Federal nutrition programs included in the Farm Bill also play an important role in the fight against hunger. Studies show more than 50 million Americans do not get enough to eat, and far too many families and seniors struggle to put food on the table.
As a senior member of the Senate Appropriations Committee, I have supported funding for the Special Supplemental Food Program, also known as SNAP, the Women, Infants, Children (WIC) program, the Emergency Food Assistance Program (TEFAP), and several other important nutrition programs. In response to increased need at food banks, last summer I joined nearly two dozen of my colleagues in urging the U.S. Department of Agriculture to distribute existing funding and ensure a steady stream of TEFAP commodities at food banks to help combat hunger. I also opposed the drastic cuts to the SNAP program that were included in the version of the Farm Bill that originally passed the House of Representatives and instead supported reforms in the program.
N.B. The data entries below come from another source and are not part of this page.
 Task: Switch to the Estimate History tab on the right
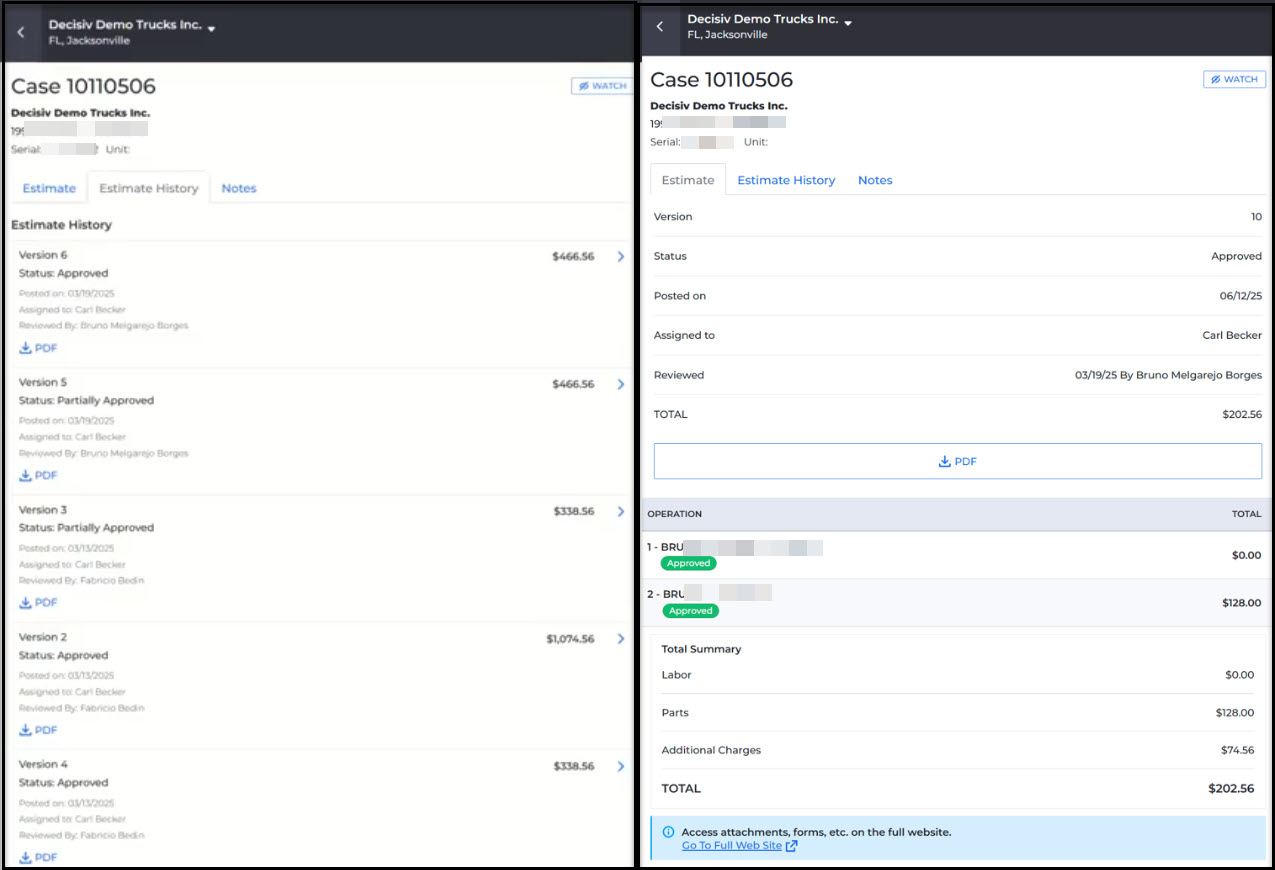coord(786,180)
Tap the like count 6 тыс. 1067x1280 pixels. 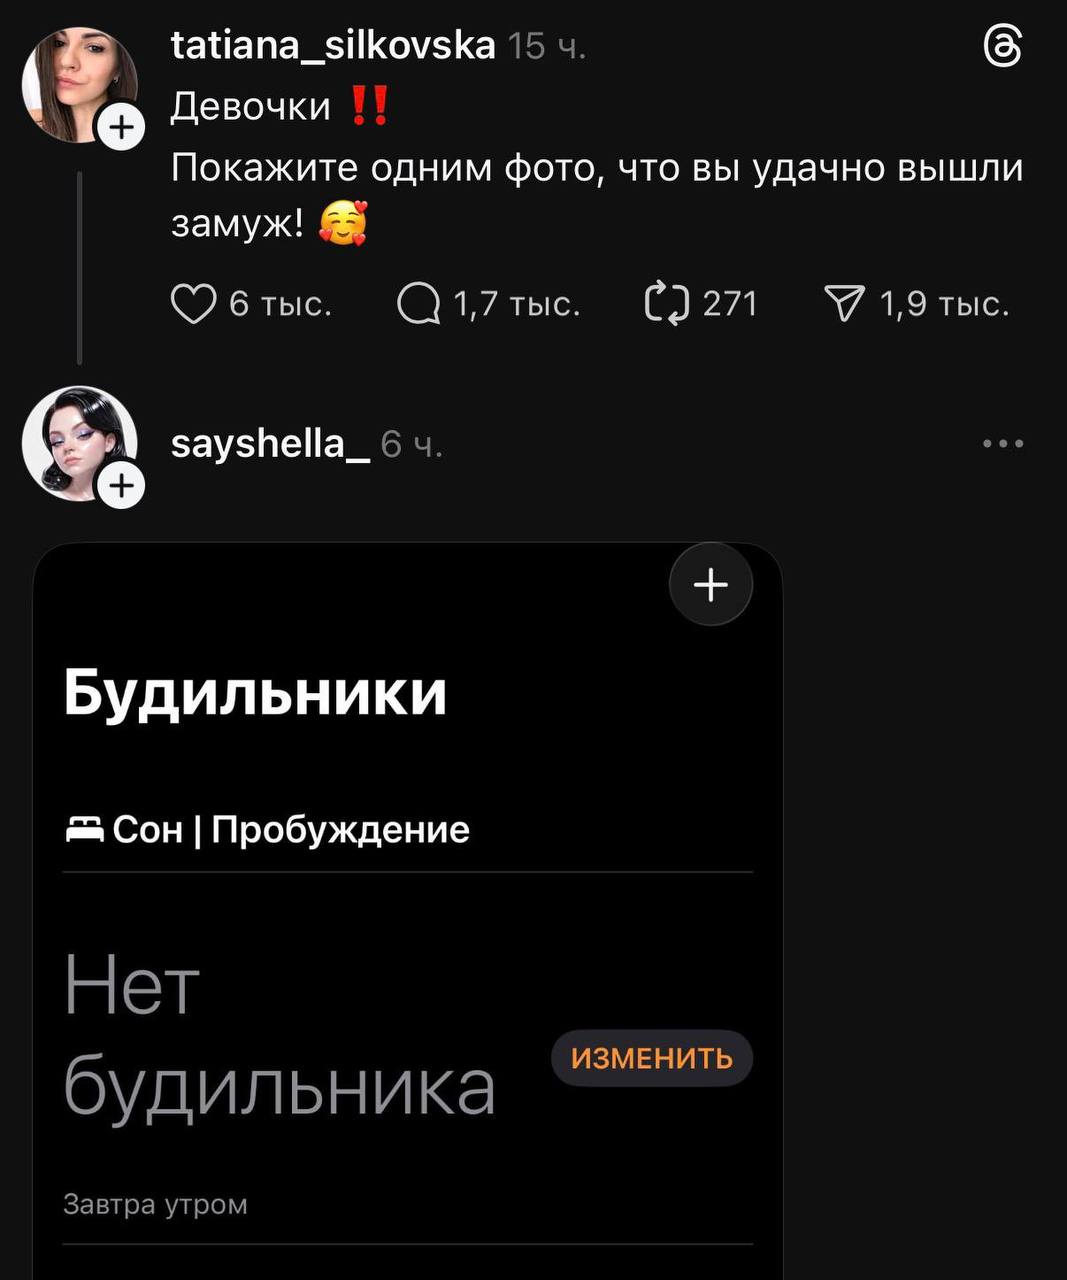(280, 304)
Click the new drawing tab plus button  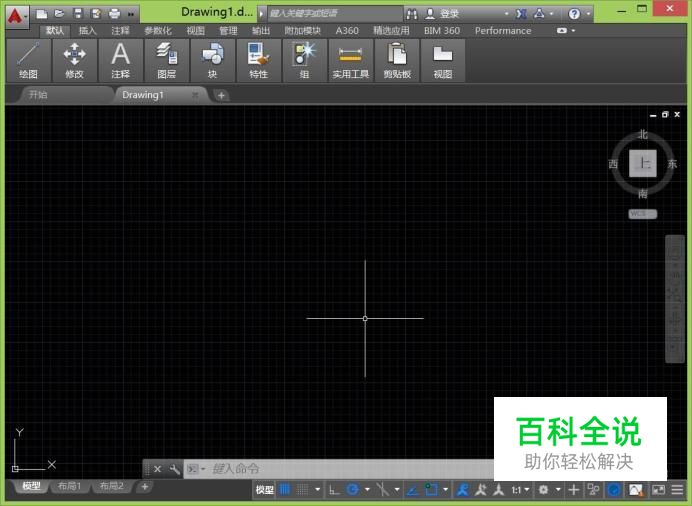[x=221, y=95]
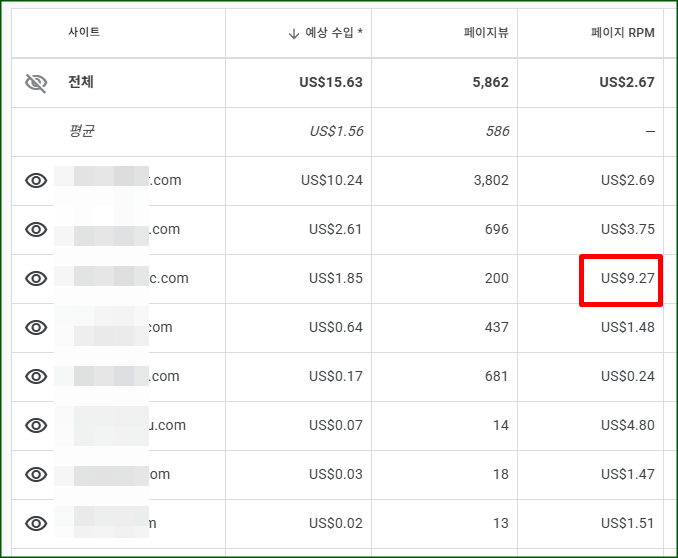Hide the site with US$0.02 revenue
The height and width of the screenshot is (558, 678).
[36, 524]
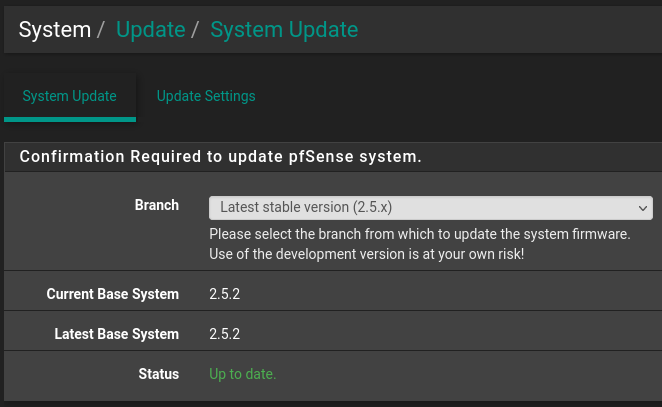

After supporting Senate passage last year of a Farm Bill that included many real reforms, I’m disappointed that I could not support this final version. The cost of this Farm Bill remains too high at nearly $1 trillion over the next decade, and more should be done to reform agribusiness programs to help address our skyrocketing debt.
I will continue to work for reform that will strengthen American agriculture, nutrition programs, and conservation and rural development initiatives in the best interests of American taxpayers.